▶ _Written problem A_: Decide whether each statement agrees with the article on Rhode Island Startup Day, answering yes or no and quoting the deciding words of the article: (i) More than 100 people attended the event. (ii) The organizers had hoped for at least 200 attendees. (iii) The opening remarks came from the president of Brown University.
▶ _Written problem B_: Carry on the article about Rhode Island Startup Day, picking up after its final sentence.

▶ _Text_:
+++
The first annual Startup Day hosted by the Rhode Island Coalition of Entrepreneurs is being hailed as a huge success that will only help the volunteer-led group gain more traction.

The event garnered more than 100 attendees who attended a number of sessions on topics chosen by RICE’s membership roster of startup founders and CEOs in Rhode Island.

“The goal for Rhode Island Startup Day has been to provide insight and knowledge to both new entrepreneurs and those running existing startups in our state,” Pat Sabatino, CEO of Datarista and executive director of RICE, told Rhode Island Inno. “When we set out to plan this we had always said if we can get 50 interested attendees it would be a big success. The fact that we more than doubled that number was amazing.”

The day started with opening remarks from Dr. David Dooley, president of the University of Rhode Island, who provided comments on how URI, the URI SPARC business engagement center and URI Ventures see a growing opportunity to partner with startups in the state.
+++
▶ _Record excerpts_:
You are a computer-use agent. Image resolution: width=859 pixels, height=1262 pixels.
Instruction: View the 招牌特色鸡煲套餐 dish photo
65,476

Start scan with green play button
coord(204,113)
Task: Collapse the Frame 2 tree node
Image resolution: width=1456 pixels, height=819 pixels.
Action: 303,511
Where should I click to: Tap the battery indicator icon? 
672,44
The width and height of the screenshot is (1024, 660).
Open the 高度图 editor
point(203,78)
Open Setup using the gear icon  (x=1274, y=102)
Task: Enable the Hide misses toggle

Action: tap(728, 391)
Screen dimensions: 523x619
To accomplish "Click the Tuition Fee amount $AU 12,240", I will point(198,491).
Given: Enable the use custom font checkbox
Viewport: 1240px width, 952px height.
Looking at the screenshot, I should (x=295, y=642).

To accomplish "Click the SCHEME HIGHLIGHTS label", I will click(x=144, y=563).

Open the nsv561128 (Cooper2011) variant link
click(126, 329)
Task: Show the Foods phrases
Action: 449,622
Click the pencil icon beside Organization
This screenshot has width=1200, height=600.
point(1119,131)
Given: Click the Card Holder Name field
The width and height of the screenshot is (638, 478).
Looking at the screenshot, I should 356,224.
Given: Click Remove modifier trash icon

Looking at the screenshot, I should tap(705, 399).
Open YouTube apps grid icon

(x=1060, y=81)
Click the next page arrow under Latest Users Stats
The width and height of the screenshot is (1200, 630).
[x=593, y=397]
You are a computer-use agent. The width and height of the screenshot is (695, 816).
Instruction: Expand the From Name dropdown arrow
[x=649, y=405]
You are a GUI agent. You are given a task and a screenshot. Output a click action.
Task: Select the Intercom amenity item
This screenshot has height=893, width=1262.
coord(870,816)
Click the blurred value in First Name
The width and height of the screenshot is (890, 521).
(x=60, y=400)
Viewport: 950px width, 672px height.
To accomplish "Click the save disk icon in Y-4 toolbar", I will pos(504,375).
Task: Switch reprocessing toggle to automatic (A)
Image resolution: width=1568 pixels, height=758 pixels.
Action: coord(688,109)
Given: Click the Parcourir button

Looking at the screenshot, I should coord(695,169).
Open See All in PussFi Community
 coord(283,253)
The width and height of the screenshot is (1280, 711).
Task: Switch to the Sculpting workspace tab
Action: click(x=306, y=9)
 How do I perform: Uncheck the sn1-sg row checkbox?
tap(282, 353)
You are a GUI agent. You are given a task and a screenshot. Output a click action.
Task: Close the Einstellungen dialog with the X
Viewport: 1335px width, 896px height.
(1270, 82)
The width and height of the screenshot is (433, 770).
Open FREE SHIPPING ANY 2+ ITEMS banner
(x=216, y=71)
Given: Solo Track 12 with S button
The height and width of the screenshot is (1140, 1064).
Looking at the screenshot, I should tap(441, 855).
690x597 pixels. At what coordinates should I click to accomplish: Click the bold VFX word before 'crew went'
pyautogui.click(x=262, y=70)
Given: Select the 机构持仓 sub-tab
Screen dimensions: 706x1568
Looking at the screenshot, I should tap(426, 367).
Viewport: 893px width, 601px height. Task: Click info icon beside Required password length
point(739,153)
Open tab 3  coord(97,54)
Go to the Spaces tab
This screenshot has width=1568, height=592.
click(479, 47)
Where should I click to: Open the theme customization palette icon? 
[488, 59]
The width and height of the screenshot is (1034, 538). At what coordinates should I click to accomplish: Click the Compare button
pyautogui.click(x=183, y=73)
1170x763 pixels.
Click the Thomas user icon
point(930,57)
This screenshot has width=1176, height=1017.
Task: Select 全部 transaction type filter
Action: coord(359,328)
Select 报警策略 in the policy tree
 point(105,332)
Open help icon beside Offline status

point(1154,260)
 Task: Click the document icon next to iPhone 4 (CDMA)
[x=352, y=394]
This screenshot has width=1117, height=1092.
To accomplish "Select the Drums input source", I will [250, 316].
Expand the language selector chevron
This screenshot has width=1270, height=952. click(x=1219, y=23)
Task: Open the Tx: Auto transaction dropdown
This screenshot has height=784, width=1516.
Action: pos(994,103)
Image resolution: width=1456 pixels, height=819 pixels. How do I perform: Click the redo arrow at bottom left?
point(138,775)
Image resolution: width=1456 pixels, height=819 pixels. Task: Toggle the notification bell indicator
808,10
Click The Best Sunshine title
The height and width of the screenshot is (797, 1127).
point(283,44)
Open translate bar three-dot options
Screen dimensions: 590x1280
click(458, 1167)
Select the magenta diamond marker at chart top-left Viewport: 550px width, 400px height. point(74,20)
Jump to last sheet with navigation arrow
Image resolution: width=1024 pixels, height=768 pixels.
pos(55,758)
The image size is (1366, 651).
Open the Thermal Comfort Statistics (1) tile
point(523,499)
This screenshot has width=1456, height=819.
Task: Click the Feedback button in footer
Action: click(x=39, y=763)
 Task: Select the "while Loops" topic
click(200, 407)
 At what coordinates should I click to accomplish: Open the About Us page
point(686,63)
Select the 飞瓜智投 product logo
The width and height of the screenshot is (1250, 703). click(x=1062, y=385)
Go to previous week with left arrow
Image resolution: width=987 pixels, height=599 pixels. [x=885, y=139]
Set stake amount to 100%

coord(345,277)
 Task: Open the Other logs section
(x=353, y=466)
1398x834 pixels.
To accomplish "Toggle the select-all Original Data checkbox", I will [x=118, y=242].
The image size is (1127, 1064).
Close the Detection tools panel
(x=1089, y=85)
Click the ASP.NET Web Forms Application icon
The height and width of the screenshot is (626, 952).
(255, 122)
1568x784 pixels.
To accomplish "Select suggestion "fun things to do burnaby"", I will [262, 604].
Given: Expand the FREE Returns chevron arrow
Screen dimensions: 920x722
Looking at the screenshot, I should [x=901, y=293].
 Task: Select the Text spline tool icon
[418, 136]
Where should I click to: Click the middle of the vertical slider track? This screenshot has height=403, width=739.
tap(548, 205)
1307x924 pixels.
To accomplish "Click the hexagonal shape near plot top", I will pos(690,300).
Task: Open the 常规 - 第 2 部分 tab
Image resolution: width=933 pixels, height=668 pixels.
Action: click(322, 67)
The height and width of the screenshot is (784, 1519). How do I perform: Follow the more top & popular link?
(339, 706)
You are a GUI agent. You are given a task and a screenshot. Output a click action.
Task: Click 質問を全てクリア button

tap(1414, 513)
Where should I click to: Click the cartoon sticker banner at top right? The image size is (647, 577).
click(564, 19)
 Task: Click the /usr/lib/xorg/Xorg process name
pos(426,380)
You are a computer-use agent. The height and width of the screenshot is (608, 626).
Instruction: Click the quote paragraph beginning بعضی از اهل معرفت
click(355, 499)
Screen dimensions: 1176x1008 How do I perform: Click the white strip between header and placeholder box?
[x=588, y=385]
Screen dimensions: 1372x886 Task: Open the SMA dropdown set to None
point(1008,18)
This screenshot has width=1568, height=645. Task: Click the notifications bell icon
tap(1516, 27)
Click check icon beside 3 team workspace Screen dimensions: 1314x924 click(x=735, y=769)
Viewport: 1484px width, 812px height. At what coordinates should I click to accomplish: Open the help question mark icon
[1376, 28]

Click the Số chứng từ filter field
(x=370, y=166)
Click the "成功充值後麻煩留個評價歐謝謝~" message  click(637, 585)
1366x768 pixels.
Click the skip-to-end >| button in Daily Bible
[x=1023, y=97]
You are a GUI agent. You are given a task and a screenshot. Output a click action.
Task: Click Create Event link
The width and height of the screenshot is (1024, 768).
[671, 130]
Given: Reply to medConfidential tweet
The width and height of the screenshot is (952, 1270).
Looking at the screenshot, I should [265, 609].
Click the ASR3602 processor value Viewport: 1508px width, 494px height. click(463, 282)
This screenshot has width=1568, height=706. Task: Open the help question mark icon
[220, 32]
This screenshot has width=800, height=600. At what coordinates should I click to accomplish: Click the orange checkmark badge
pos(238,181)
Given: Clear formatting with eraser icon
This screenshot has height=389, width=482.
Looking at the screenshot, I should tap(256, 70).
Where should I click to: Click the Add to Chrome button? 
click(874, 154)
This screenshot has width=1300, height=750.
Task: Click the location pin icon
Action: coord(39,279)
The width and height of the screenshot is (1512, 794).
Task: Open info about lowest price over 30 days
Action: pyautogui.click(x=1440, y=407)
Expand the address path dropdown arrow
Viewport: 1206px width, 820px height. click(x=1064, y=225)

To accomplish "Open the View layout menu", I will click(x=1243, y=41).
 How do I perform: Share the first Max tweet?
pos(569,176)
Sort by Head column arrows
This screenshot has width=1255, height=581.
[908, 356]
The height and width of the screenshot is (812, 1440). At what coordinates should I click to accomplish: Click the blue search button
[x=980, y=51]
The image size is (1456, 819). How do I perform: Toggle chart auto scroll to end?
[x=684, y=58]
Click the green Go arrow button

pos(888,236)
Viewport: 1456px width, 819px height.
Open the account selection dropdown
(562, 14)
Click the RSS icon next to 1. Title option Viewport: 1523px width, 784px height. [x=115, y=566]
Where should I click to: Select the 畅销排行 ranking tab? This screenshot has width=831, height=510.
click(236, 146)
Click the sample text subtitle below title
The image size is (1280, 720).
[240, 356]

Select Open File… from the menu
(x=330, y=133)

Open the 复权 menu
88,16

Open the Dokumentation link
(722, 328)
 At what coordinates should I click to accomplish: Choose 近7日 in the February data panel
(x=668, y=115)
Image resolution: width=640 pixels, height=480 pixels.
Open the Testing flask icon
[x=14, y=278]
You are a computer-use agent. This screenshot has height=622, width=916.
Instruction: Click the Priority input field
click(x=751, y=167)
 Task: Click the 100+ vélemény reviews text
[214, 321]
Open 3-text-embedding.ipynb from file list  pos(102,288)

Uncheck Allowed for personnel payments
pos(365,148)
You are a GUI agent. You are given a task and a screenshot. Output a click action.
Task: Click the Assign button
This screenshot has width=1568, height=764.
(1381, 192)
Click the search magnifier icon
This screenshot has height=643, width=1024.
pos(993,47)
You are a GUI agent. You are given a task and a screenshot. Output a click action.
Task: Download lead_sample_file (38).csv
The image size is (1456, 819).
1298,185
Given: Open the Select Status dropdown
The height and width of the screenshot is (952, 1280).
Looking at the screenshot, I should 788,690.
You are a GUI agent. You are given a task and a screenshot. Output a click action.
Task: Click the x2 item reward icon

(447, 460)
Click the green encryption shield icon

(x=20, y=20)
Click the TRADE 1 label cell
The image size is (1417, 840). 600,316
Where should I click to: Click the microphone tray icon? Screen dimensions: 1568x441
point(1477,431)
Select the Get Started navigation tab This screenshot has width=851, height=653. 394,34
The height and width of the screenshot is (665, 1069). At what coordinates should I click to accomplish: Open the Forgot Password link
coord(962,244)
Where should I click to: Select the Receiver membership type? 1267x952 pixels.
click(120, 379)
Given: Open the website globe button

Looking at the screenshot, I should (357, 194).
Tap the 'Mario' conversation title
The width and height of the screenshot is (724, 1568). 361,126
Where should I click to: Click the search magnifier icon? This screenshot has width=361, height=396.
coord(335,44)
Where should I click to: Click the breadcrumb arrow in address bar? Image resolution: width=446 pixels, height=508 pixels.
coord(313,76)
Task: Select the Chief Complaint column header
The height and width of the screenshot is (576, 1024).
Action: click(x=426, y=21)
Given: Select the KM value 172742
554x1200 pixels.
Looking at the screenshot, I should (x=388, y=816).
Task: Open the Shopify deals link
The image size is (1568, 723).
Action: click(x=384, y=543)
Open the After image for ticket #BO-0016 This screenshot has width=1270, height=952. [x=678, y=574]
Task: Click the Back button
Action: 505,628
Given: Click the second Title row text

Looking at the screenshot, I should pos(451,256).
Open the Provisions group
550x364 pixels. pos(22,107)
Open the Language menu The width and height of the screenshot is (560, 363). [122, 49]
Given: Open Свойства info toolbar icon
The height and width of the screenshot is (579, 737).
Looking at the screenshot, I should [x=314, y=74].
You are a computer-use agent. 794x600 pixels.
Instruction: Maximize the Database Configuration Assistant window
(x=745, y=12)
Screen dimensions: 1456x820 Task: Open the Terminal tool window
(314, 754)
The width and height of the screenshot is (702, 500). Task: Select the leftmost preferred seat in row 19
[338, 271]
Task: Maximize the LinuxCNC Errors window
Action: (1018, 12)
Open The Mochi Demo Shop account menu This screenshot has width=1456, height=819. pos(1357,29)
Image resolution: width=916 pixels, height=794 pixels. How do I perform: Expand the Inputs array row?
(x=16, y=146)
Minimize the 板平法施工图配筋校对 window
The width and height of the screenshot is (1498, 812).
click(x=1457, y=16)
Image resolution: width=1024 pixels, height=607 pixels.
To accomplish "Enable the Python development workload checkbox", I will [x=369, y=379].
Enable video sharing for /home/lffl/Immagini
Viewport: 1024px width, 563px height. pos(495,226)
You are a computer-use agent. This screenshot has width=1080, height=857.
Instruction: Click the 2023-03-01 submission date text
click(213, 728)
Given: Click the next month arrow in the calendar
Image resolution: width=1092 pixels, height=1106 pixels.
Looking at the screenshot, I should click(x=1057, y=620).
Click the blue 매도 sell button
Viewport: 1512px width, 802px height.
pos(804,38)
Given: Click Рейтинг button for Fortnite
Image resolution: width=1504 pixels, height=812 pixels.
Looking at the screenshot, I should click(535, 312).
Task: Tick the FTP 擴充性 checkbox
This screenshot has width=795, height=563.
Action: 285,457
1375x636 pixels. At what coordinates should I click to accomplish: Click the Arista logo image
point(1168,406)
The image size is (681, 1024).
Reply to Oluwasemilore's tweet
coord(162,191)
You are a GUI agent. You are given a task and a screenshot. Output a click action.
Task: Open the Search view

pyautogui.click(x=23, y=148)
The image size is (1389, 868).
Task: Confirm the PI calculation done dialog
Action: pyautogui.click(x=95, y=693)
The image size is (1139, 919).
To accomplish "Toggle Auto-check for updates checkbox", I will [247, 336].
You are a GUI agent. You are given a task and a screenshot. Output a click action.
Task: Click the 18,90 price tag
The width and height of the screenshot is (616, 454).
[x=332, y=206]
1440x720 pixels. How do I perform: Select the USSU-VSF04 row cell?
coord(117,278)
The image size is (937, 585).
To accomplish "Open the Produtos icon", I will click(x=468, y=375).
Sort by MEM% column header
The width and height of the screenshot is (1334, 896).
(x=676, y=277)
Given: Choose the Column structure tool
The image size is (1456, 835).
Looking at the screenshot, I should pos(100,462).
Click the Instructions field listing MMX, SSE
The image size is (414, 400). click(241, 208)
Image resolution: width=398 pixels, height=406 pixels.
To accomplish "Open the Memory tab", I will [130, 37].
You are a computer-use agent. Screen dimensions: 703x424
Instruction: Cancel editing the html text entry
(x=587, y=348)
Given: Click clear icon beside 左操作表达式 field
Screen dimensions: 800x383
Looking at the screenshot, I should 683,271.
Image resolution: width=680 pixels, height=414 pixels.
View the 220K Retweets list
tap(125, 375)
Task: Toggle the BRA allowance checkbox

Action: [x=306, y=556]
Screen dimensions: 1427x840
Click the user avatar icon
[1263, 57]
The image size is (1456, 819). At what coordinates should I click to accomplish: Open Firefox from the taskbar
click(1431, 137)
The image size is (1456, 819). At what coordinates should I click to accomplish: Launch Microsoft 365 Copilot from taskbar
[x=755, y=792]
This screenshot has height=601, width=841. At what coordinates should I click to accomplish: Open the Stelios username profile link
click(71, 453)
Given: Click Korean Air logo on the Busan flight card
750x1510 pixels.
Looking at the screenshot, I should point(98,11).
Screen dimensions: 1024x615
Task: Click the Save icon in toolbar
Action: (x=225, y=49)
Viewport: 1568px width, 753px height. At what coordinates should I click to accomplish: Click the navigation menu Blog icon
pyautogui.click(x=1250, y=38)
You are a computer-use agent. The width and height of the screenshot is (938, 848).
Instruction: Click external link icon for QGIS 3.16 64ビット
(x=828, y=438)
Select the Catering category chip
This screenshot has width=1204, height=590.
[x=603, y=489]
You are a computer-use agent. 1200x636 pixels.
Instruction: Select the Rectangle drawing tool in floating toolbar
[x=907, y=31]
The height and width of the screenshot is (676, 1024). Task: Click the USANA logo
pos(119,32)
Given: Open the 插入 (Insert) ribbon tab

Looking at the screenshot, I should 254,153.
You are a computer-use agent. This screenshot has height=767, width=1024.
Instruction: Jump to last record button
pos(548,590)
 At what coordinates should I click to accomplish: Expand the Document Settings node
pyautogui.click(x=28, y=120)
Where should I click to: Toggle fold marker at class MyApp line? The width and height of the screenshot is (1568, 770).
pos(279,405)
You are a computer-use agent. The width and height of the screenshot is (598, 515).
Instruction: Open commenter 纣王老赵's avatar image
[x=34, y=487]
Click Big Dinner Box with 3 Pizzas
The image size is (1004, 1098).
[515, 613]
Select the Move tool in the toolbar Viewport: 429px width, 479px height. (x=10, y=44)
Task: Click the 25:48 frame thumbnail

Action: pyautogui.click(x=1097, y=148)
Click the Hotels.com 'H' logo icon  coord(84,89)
+++
▶ _Answer A_:
(i) Yes: "The event garnered more than 100 attendees"
(ii) No: "if we can get 50 interested attendees it would be a big success"
(iii) No: "Dr. David Dooley, president of the University of Rhode Island"

▶ _Answer B_:
Then Providence Mayor Jorge Elorza spoke during lunch about the need now more than ever to engage with the local community.

Sessions throughout the day included storytelling; fundraising and crowdsourcing basics; accounting and legal musts; design thinking; human resources and getting the culture right; running the startup and dealing with failure.

Sabatino said RICE is planning to send out a follow up survey to all attendees to get feedback on how to make next year's event even better.

RICE first launched in November of 2017 in order to gather a critical mass of the Ocean State’s entrepreneurs, encourage collaboration and create a cohesive community for innovators.

The mission statement of RICE says the organization will strive to be an entrepreneurial catalyst by aggregating resources, talent and networks, as well physical, intellectual and financial capital to assist new companies, which will in turn lead to more employment within the state.

The organization has backing from the City of Providence and the state, and believes it can help spread awareness on the 130 plus startups in the Ocean State.

The next goal for RICE is to begin working on an economic impact study on the value of startups to the Rhode Island’s economy. Sabatino said the organization already has several resources and potential partners that it is talking to and hopes to be able to provide an update on this project by the end of the summer.